» **Attività richieste**
**A)** Nell'articolo sul sequestro annullato, quale organo ha annullato il provvedimento?
**B)** Prosegui l'articolo sul sequestro annullato dopo la sua ultima frase.

» **Estratto della pagina**
+++

Il 12 gennaio scorso era stato eseguito il sequestro da 40 milioni di euro ad alcuni indagati per truffa. Tra questi anche Raffaele Gerbi, 56 anni, avvocato romano e fondatore di uno studio di consulenza e mediazione, accusato dalla procura di Milano di avere truffato i propri assistiti disabili in almeno 20 maxi transazioni con le assicurazioni negli ultimi tre anni, facendosi retrocedere sino al 70% dei 68,5 milioni di danni liquidati dalle compagnie. Accusa sempre respinta dagli indagati. Ma, come riporta il Corriere della Sera, a causa di un errore di 30 giorni nel calcolo della sospensione feriale dei termini processuali, il Tribunale del Riesame ha annullato il provvedimento. Questo perché sono inutilizzabili le prove raccolte successivamente alla proroga indagini che era stata chiesta e concessa fuori tempo massimo previsto per legge. Proprio il Riesame in altri sette provvedimenti, su precedenti ricorsi degli indagati, aveva confermato i “gravi indizi” di truffa, nell’ambito di una pur lecita attività di assistenza legale a vittime di macrolesioni psicofisiche.

+++

» **Dati in esame**
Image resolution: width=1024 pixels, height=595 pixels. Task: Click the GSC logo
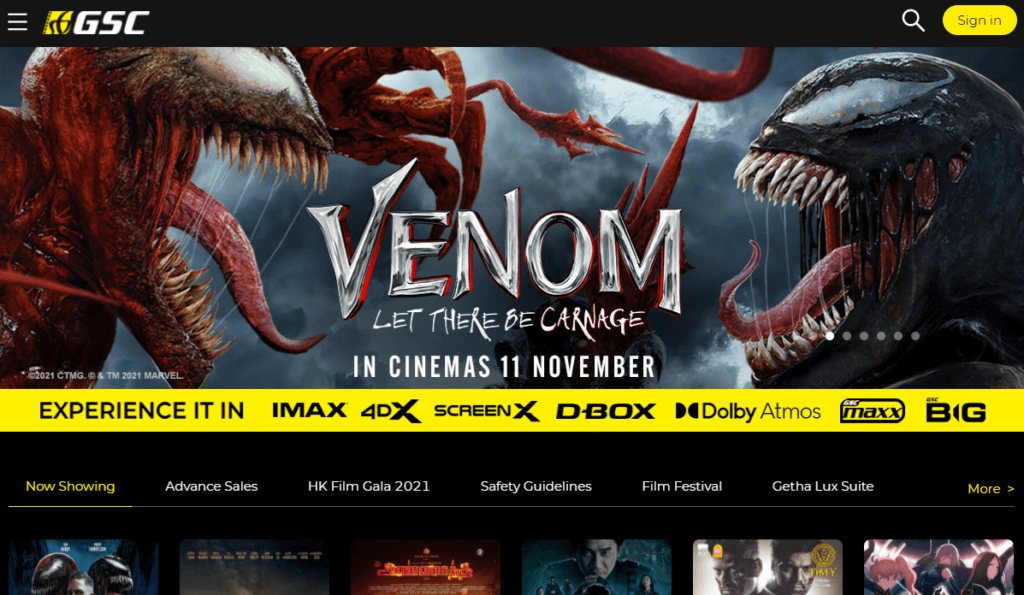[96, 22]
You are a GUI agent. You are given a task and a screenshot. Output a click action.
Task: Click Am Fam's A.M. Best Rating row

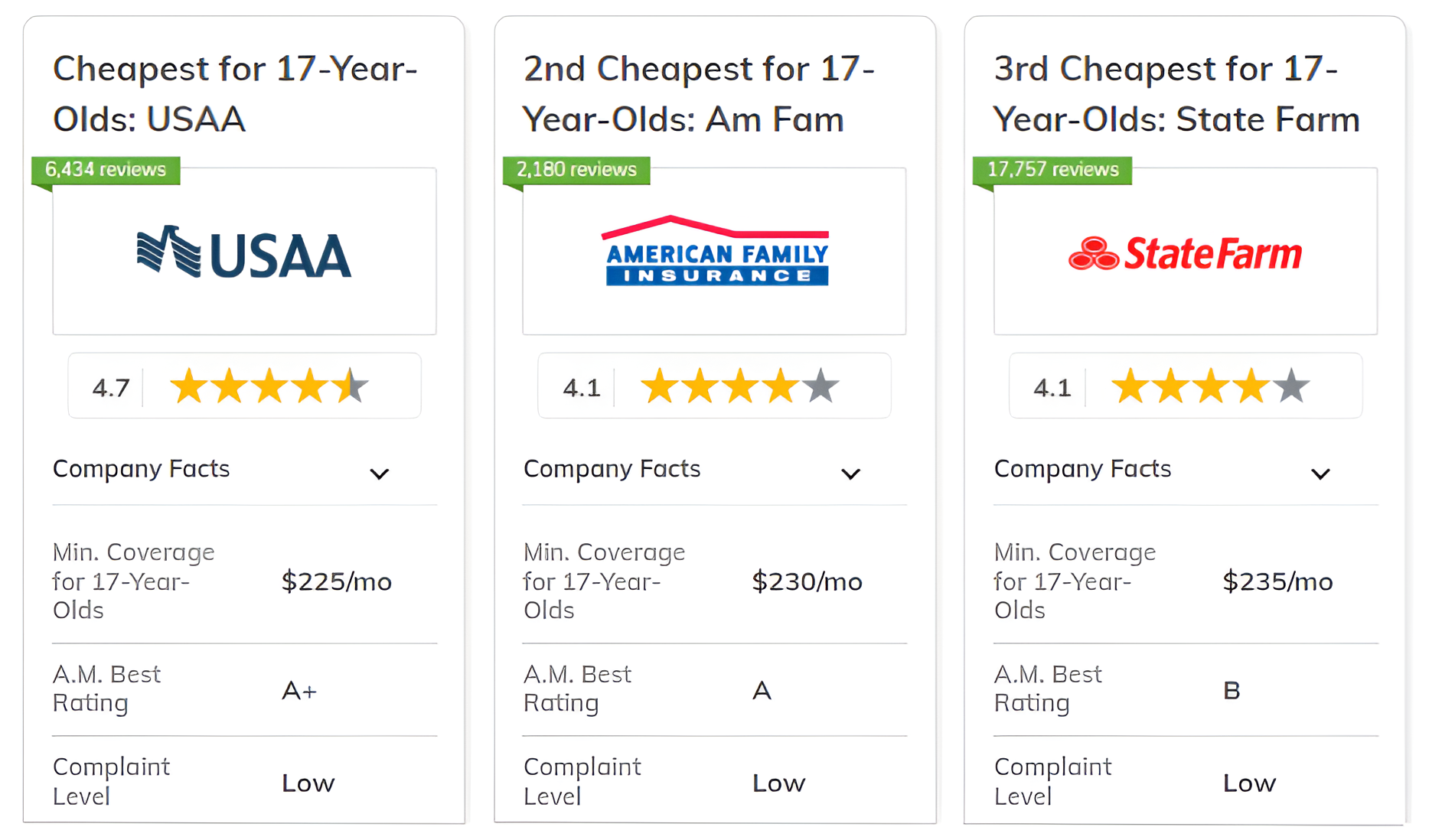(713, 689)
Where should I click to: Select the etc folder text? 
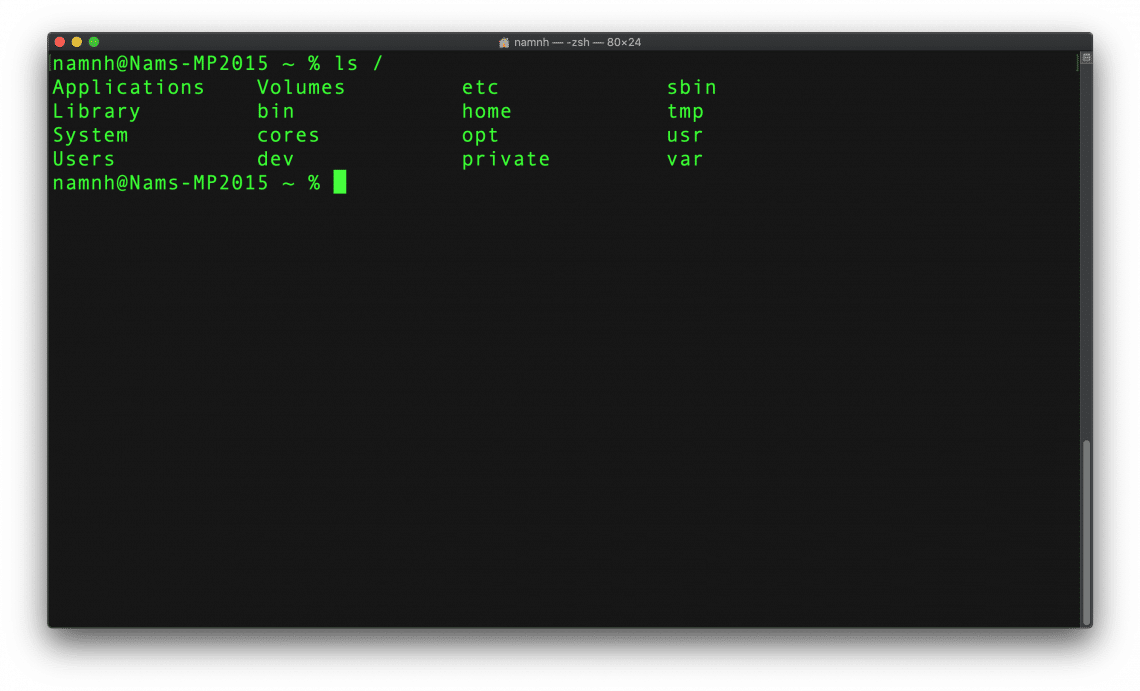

+++

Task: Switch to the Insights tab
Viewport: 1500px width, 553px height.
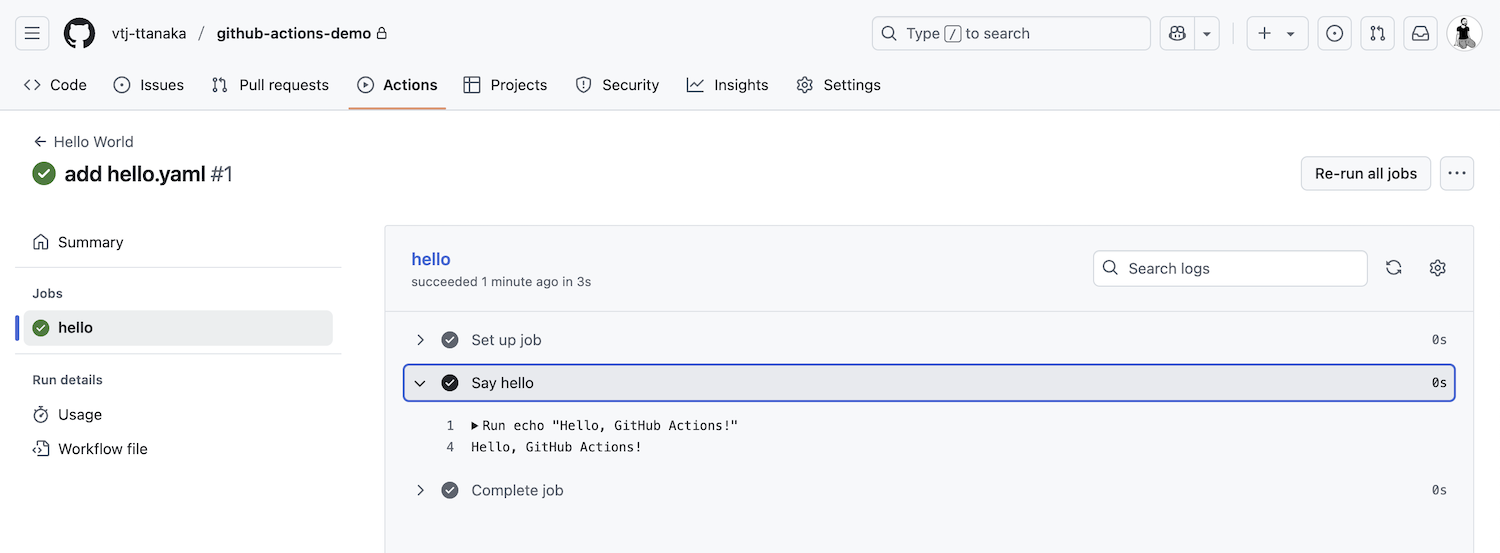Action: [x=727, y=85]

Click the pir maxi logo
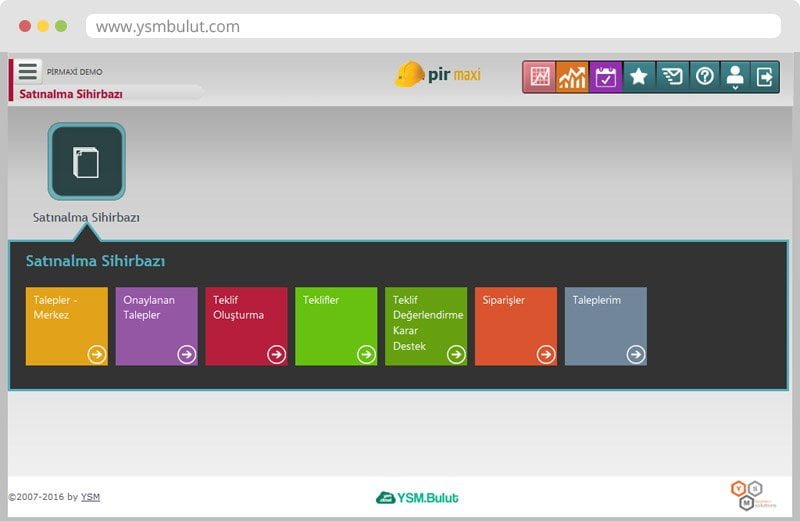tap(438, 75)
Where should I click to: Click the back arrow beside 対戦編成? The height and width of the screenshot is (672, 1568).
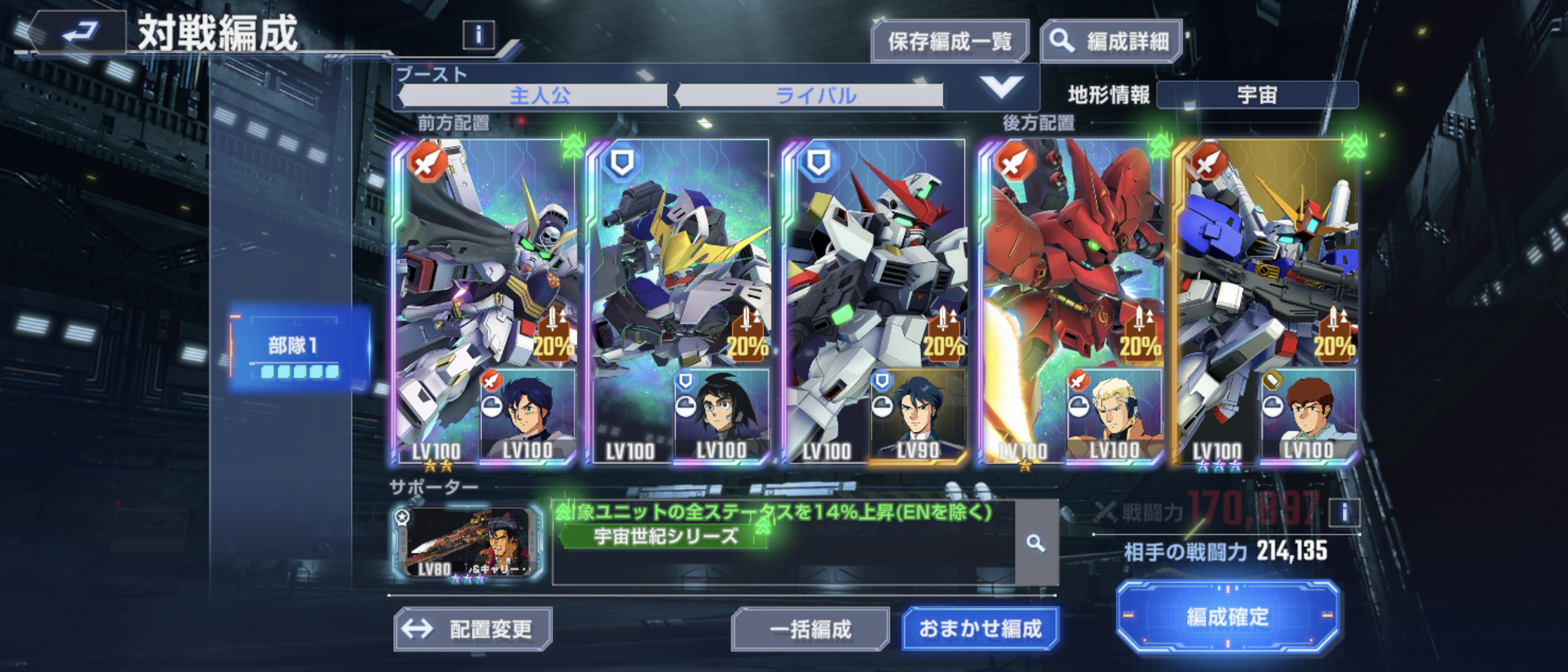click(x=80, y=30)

+++

» **Risposte ai compiti**
**A)** Il Tribunale del Riesame.

**B)**
L’errore di calcolo è avvenuto perché, ricostruisce il quotidiano, lo stop allo scorrere dei termini di durata massima delle indagini (sei mesi + sei) il periodo feriale che va dall’1 al 31 agosto è valido soltanto per i procedimenti di criminalità organizzata, mentre nell’indagine viene contestata l’associazione a delinquere semplice: dunque il mese di agosto doveva essere calcolato. L’annullamento del sequestro riguarda quattro co-indagati di Gerbi, ai quali i giudici hanno restituito 4 milioni di euro perché la consulenza medico-legale successiva alla richiesta di proroga è nulla. Anche Gerbi, al quale invece in gennaio il Tribunale del Riesame (in assenza di eccezioni sul tema) aveva confermato il sequestro, potrà farà valere quanto emerso dal Riesame.

La truffa, secondo l’ipotesi della procura a cui ora non resta chiudere le indagini e valutare la richiesta di rinvio a giudizio, sarebbe stata messa a segno sottacendo il reale funzionamento dei cosiddetti “patti di quota lite“: accordi con i quali un legale propone al cliente un obiettivo di risarcimento e si assume tutti gli oneri e spese, in cambio del poter incamerare tutta o gran parte della somma ottenuta in più nella transazione. Intercettazioni e testimonianze di otto famiglie di invalidi testimonierebbero che quando, per esempio, era prospettato a un cliente mezzo milione di risarcimento, gli era taciuto che, sulla base dei parametri con le compagnie quello reale sarebbe stato di 4 o 5 milioni.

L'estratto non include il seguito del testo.